Os Roses: Até Que a Morte Os Separe (2025)
Comédia Drama Romance Mais da Disney+
Sinopse
Os Roses: Até Que a Morte os Separe é uma comédia negra que reimagina um dos filmes mais cruéis da história do gênero: "A Guerra dos Roses" (1989), estrelado por Michael Douglas e Kathleen Turner e dirigido por Danny DeVito. A nova versão acompanha o casal Ivy (Olivia Colman) e Theo Rose (Benedict Cumberbatch), que parece ter a vida perfeita: ela é uma chef de cozinha bem-sucedida com seu próprio restaurante, ele é um arquiteto renomado, o casamento é repleto de amor e carinho e os dois filhos são maravilhosos. Mas a fachada perfeita começa a desmoronar quando um contratempo profissional muda os rumos do casal: enquanto a carreira de Ivy decola, a de Theo despenca quando ele perde o emprego. É nesse momento que a tempestade perfeita se forma: ressentimentos escondidos durante anos vêm à tona, a competição silenciosa entre o casal explode em brigas cada vez mais ferozes e uma bomba cheia de mágoas, implicâncias em público e disputas sujas se prepara para explodir. O que começa como um divórcio complicado se transforma em uma guerra total, em que cada um luta para sair por cima a qualquer custo — até que a morte os separe, se for o caso. Dirigido por Jay Roach, de "Austin Powers" e "Entrando Numa Fria", com roteiro do brilhante Tony McNamara, de "A Favorita" e "Pobres Criaturas", o filme estreou nos cinemas em agosto de 2025.
🍿 Fatos curiosos
Vale a pena assistir Os Roses: Até Que a Morte Os Separe?
Os Roses: Até Que a Morte os Separe tem a coragem de encarar um dos maiores clássicos de comédia negra de todos os tempos — “A Guerra dos Roses” de 1989 é um filme feroz e inesquecível — e o resultado é uma produção elegante, afiada e surpreendentemente divertida que faz justiça ao material original sem copiá-lo de forma servil.
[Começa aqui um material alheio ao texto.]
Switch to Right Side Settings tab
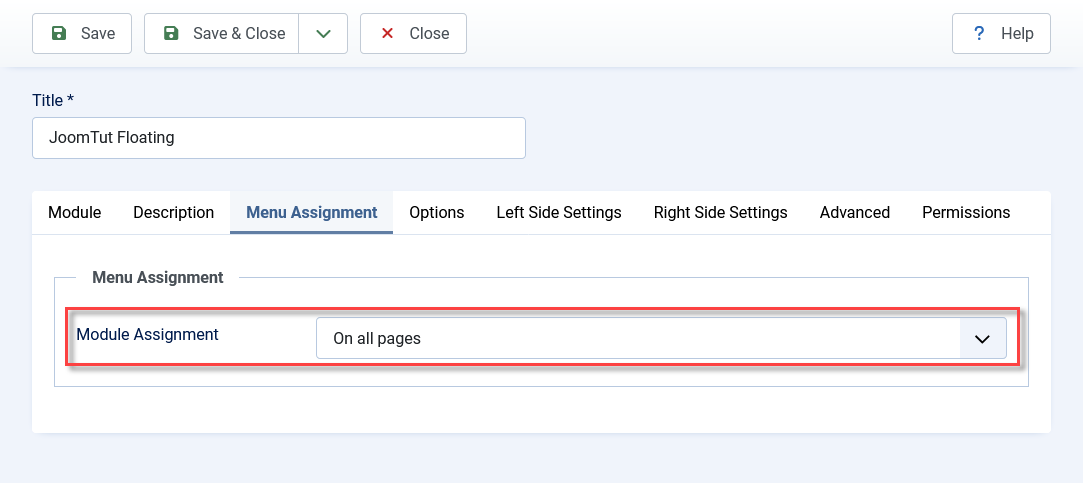This screenshot has width=1083, height=483. click(720, 212)
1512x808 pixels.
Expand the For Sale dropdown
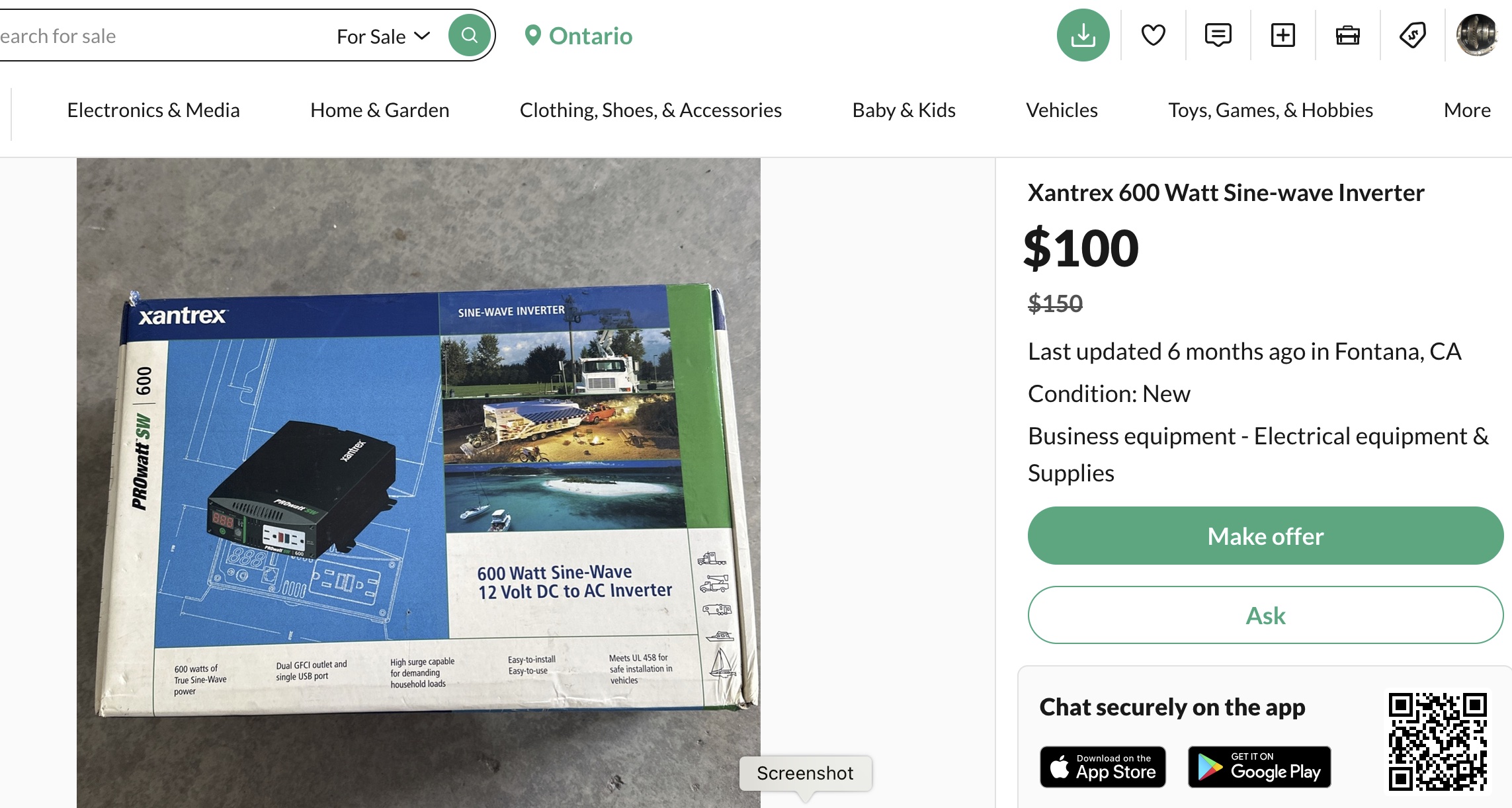pos(383,36)
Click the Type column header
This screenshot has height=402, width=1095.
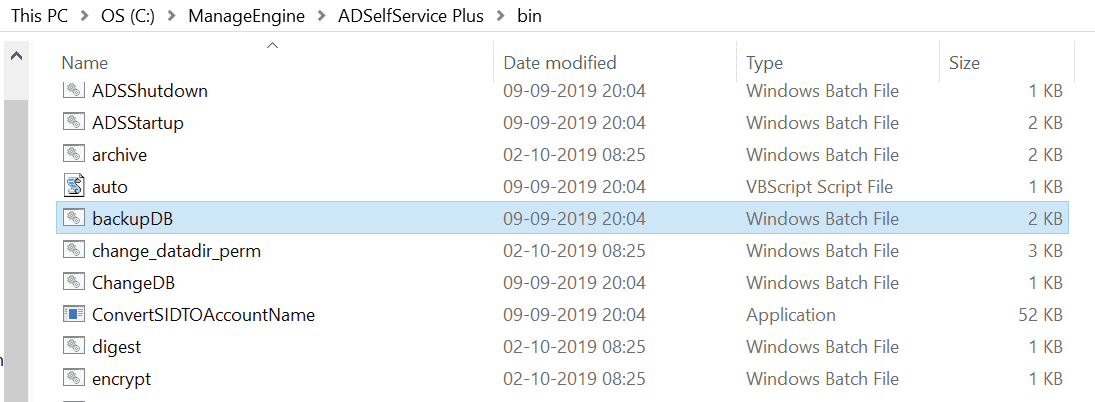[764, 63]
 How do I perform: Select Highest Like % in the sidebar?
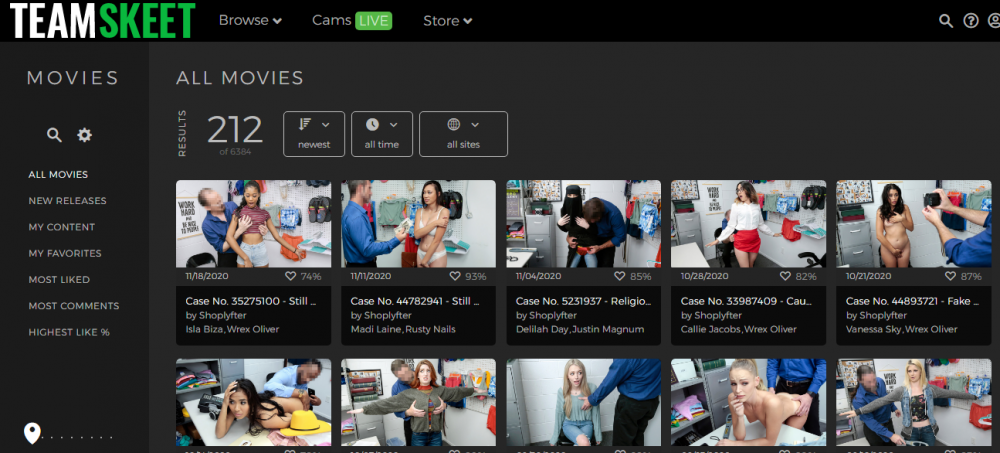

Benedict Cumberbatch e Olivia Colman são uma escolha irretocável: os dois atores britânicos mais talentosos de sua geração têm a capacidade única de alternar entre a elegância refinada e a crueldade ferina no mesmo plano, e a dinâmica entre os dois é o coração do filme: a guerra que se instala entre o casal perfeito que desmorona é ao mesmo tempo hilária e incômoda, porque mostra com crueldade lúcida como o amor pode se transformar em ódio e competição destrutiva. O roteiro de Tony McNamara — o maior nome da comédia negra contemporânea, de “A Favorita” e “Pobres Criaturas” — é afiado e cheio de diálogos ácidos que cortam fundo, e a direção de Jay Roach mantém um ritmo ágil que evita que o material pesado se torne deprimente. Não é à toa que o filme foi bem recebido pelo público brasileiro nos cinemas e virou um dos destaques da programação de comédia de 2025: é uma comédia de adultos, para adultos, sem medo de ser desconfortável e com um elenco que eleva o material a outro nível. Nossa nota é 6,7. No Disney+.